Kunstler, Kunstler Hyman & Goldberg, New York City, for plaintiffs; Steven J. Hyman, New York City, of counsel.

Louis J. Lefkowitz, Atty. Gen., New York City, for defendants Wilson and Baker; Robert S. Hammer, New York City, of counsel.

Paul J. Curran, U. S. Atty., S.D.N.Y., New York City, for defendant Callaway; A. W. Fargo, III, New York City, of counsel.

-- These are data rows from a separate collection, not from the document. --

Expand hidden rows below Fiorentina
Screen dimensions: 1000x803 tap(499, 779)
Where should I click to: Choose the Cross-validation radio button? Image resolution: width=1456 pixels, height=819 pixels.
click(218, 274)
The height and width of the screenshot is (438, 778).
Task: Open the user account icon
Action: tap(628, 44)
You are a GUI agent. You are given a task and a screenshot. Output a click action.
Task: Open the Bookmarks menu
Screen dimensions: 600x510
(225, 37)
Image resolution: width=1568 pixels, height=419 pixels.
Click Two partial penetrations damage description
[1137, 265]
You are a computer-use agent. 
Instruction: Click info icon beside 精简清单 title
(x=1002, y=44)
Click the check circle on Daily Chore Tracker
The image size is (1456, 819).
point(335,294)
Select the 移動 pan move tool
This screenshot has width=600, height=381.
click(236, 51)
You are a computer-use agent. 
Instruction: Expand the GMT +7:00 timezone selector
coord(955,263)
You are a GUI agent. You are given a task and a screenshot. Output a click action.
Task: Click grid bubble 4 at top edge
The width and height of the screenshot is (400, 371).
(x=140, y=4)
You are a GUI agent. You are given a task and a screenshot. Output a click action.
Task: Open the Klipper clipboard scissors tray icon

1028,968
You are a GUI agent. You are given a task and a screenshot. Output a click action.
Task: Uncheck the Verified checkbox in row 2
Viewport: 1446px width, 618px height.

ROBERT J. WARD, District Judge.

Plaintiffs, all of whom have completed or are about to complete their fifth year of service in the New York Army National Guard ("the National Guard"), a component of the Ready Reserve forces of the United States, move for an order pursuant to Rule 65, Fed.R.Civ.P., granting a preliminary injunction against defendants Howard H. Callaway, Secretary of the Army, Malcolm Wilson, Governor of the State of New York, and John C. Baker, Commanding General of the National Guard. They seek a transfer to the Standby Reserve on the grounds that their continued participation in the National Guard and the Ready Reserve is contrary to 10 U.S.C. § 269(e) (2)1 and Army Regulation 135-91 ¶ 17b.2 Defendants Wilson and Baker cross-move for an order pursuant to Rules 12(b)(1) and (6), (h)(3) and 56 (b), Fed.R.Civ.P., dismissing this action or granting summary judgment as to them.

On the occasion of the postal strike in March, 1970, the President of the United States declared a state of national emergency and, pursuant to 10 U.S.C. § 673, authorized and directed the Secretary of Defense to call certain reserves of the armed forces to active duty for service in the emergency. Executive Order 11519, 35 Fed. Register 5003. The call-up, denominated Operation Graphic Hand, included the units of the National Guard to which plaintiffs belong.

During Operation Graphic Hand plaintiffs did not serve with their units, as they were already performing their required active duty for training at various Army posts in the United States.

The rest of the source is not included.